Lorsque son fils rentrerait pour de brèves escales, elle chercherait sur ses traits ce qu’il avait vécu loin d’elle : le bon et le mauvais, les joies simples et l’inattendu, le désir d’un ailleurs jamais assouvi.

Pragmatique, il profitait pleinement de ce qui lui était donné. La vie sur terre débouchant sur le néant, il fallait la mener comme on l’entendait, loin des préceptes religieux et des diktats de la société. Comment faisait-il pour ne pas être contaminé par les esprits formatés ? Sans doute avait-il raison. Elle ne devait pas se morfondre ou perdre espoir…

Conscients de jouer avec le feu, ils savaient déjà qu’ils ne renonceraient pas à se brûler.

Alors que les minutes s’écoulaient, elle se sentait à l’aise avec lui dans ce lieu qui n’était pas lié à son passé. Loin de leurs histoires personnelles, ils foulaient une terre vierge.

Depuis son départ, elle avait l’impression de vivre au ralenti. Comme s’il avait tout emporté. Incapable de voir des amis, elle se promenait dans les endroits où ils étaient allés, s’installait aux mêmes tables de café, furetait chez les bouquinistes qui avaient attiré leur attention… Ce qu’elle traversait lui était inconnu. Etait-ce ce que l’on nommait la passion ? Cette sensation de manque qui la rongeait, ce besoin de se raccrocher à ce qu’ils avaient partagé, cette brûlure au ventre, cette stupide envie de pleurer qui la submergeait sans crier gare ?

Elle avait été trop longtemps naïve en pensant que les sentiments avaient une part d’immuabilité. Rien n’était écrit dans une relation.

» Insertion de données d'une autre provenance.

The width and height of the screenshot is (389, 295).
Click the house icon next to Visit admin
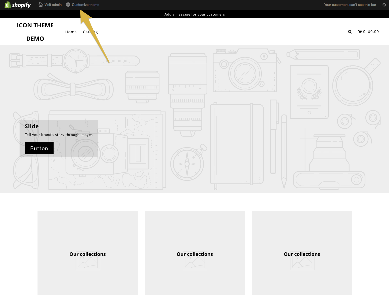[x=40, y=5]
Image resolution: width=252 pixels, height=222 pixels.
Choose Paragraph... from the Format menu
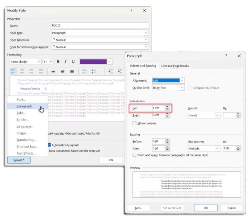coord(25,106)
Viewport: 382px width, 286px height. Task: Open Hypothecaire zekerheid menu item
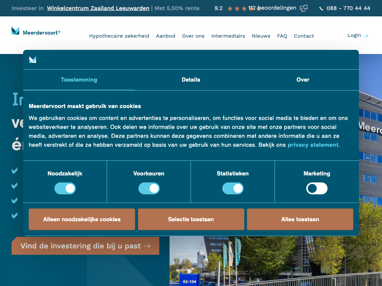coord(119,36)
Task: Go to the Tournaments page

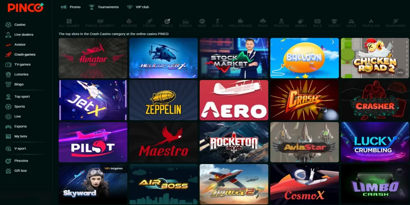Action: click(x=104, y=7)
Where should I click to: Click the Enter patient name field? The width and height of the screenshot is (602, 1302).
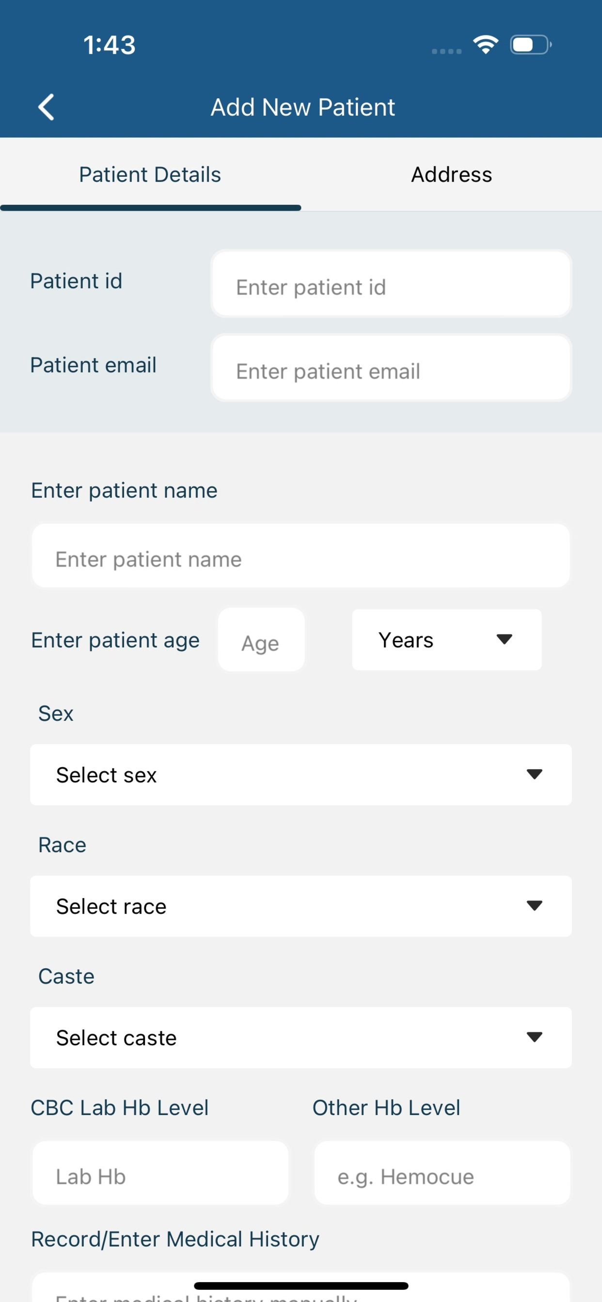pyautogui.click(x=301, y=555)
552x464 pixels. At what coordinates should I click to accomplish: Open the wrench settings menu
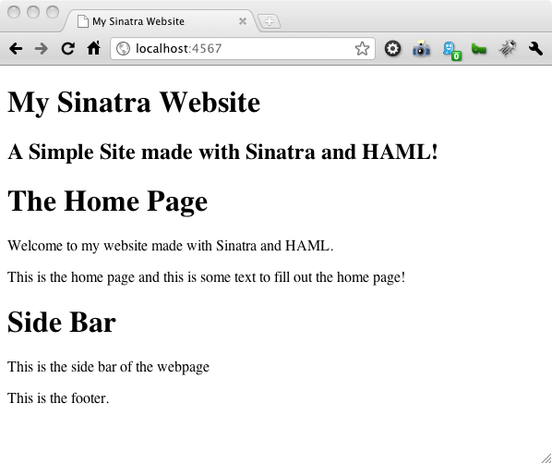click(535, 48)
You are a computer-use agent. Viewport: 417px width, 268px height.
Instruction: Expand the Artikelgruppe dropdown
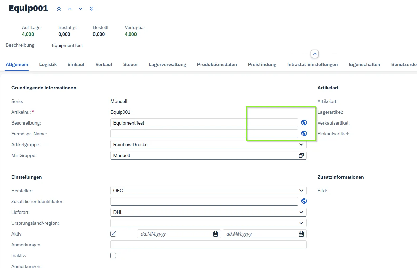click(x=301, y=144)
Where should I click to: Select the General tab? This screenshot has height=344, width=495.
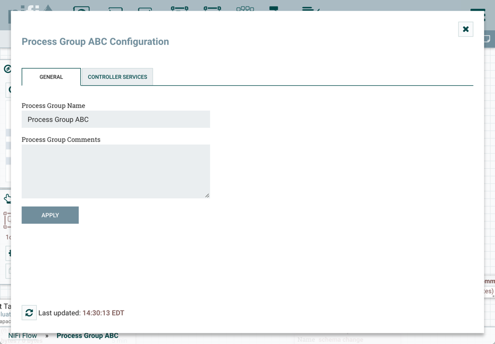coord(51,77)
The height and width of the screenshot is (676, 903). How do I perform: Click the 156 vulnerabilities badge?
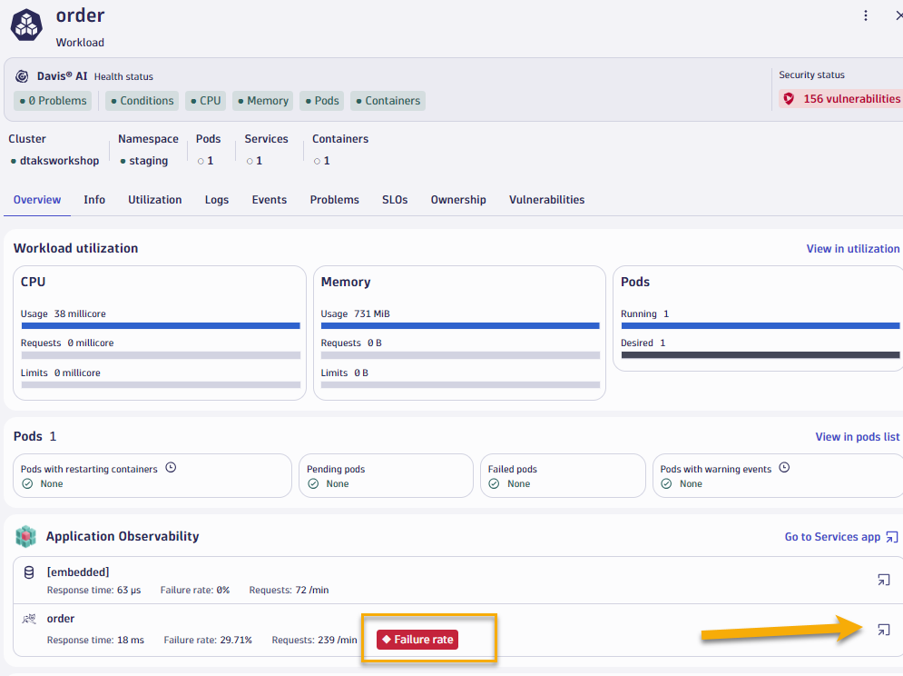[841, 98]
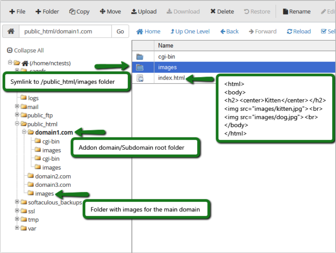Screen dimensions: 336x253
Task: Click the Go button
Action: (x=120, y=31)
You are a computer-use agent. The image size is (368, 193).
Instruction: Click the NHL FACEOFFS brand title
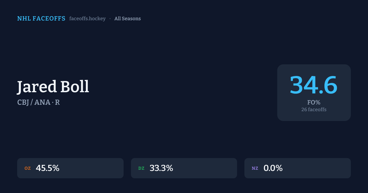pos(41,19)
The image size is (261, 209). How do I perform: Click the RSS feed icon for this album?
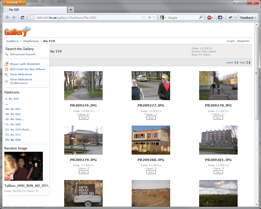[6, 69]

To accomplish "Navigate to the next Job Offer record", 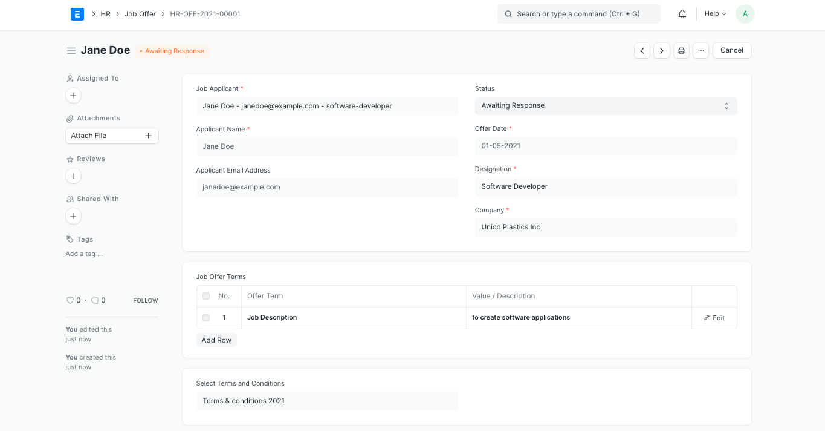I will (x=661, y=50).
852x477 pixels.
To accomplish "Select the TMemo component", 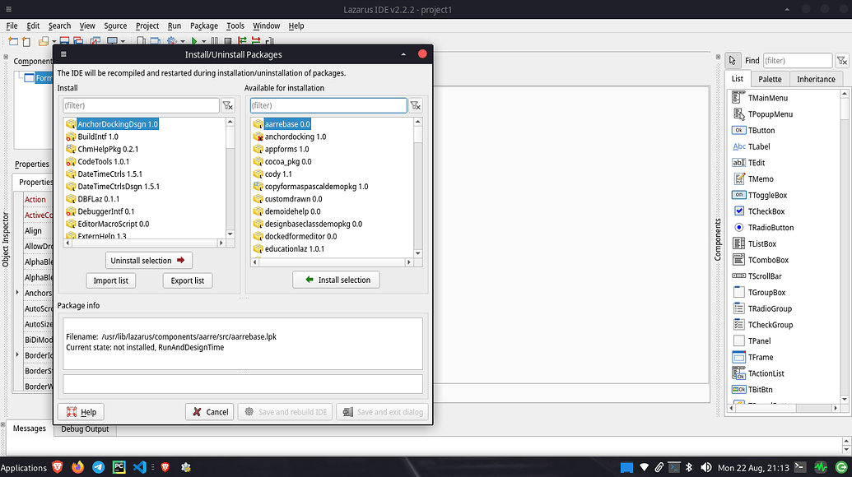I will (766, 178).
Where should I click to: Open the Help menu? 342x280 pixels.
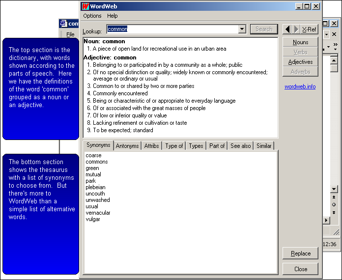pyautogui.click(x=113, y=16)
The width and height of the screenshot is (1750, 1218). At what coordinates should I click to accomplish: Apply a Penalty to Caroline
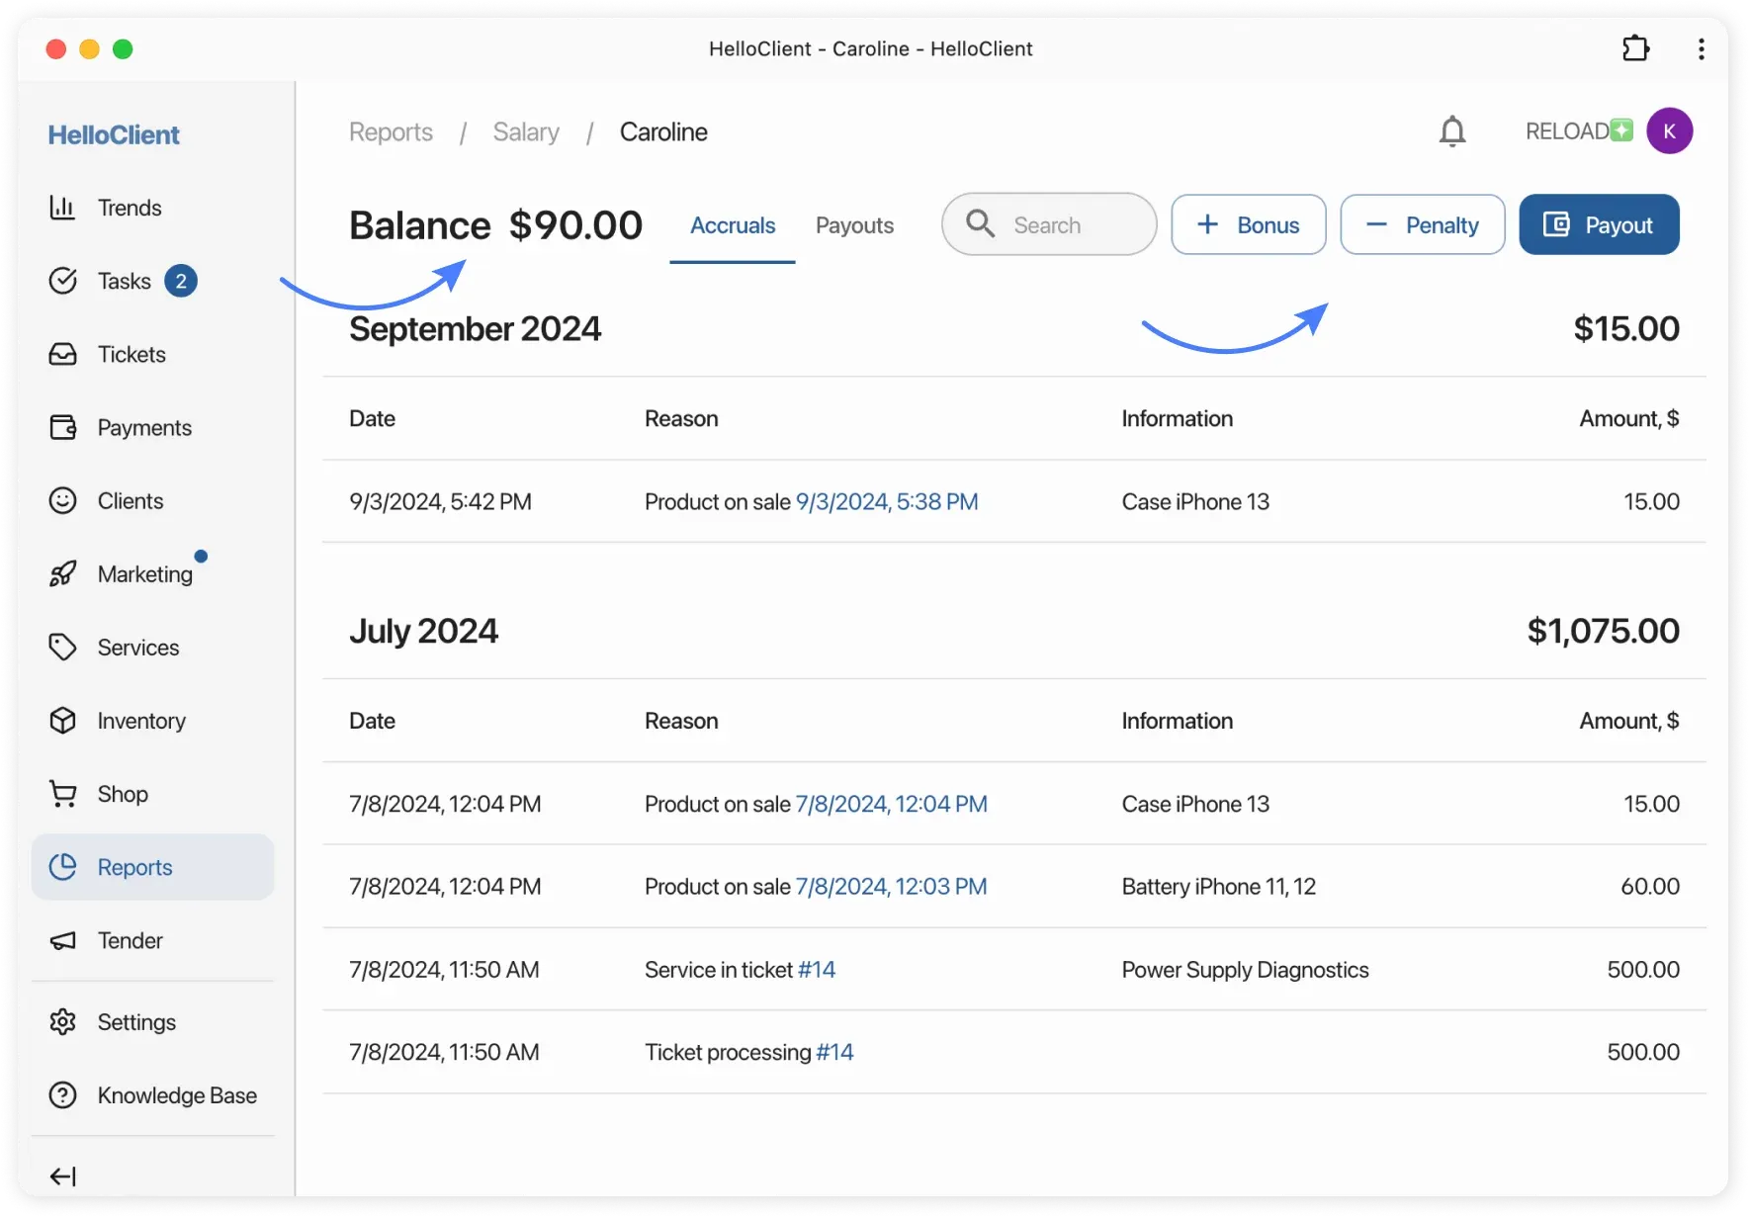coord(1422,224)
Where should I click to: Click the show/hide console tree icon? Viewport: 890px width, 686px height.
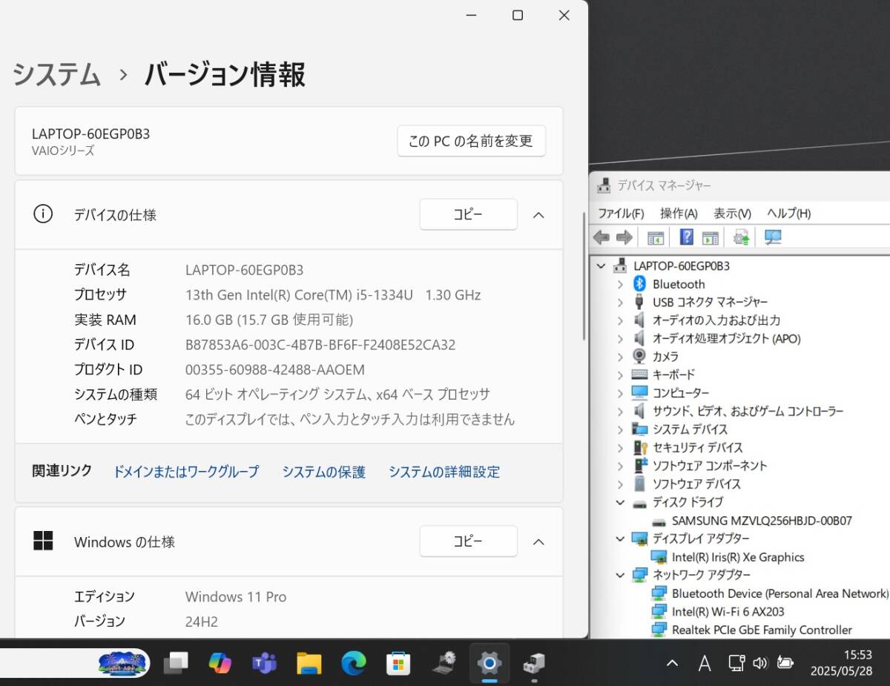click(655, 237)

A l’impondérable s’ajoutaient les tracas de toutes sortes qui créaient les malentendus, égaraient, détruisaient.

Mieux que quiconque, il comprenait l’importance des mondes que l’on portait en soi. Les siens étaient constitués d’impressions plus ou moins tenaces ou fugaces, mais il ne savait pas les restituer.

L’année 1938 commença. Avec Nicole, elles se rendirent à la première Exposition internationale du surréalisme à Paris. Organisée par Paul Eluard, André Breton et Marcel Duchamp, elle se tenait à la Galerie des Beaux-Arts, rue du faubourg Saint-Honoré. Deux cent ving-neuf œuvres de soixante artistes y défiaient le rationalisme. Dans la cour d’entrée, elles furent surprises par le Taxi pluvieux de Salvador Dalí dont le chauffeur avait la tête recouverte d’une mâchoire de requin. Seize mannequins les accueillirent dans un corridor transformé en « rue surréaliste », chacun d’entre eux étant habillé par Jean Arp, Yves Tanguy, Man Ray, Miró, Max Ernst…

Image : Dinard – Le Casino et le Grand Hotel Royal  (Cote d’Emeraude autrefois)

3 Replies to “Marny, Dominique «Quai de la perle» (2019)”

  1. Une jolie histoire qui, pourtant, ne m’a pas fait vibrer. Probablement parce que certains des moments forts de la vie d’Alice n’ont pas été décrits, l’auteure préférant sauter plusieurs années entre deux chapitres. Pour ne pas les avoir vécues avec elle, je n’ai pas pu ressentir les joies et les douleurs d’Alice et je n’ai donc pas pu m’attacher à elle. Même le dénouement échappe à l’héroïne. J’ai donc refermé ce roman avec un petit goût de trop peu.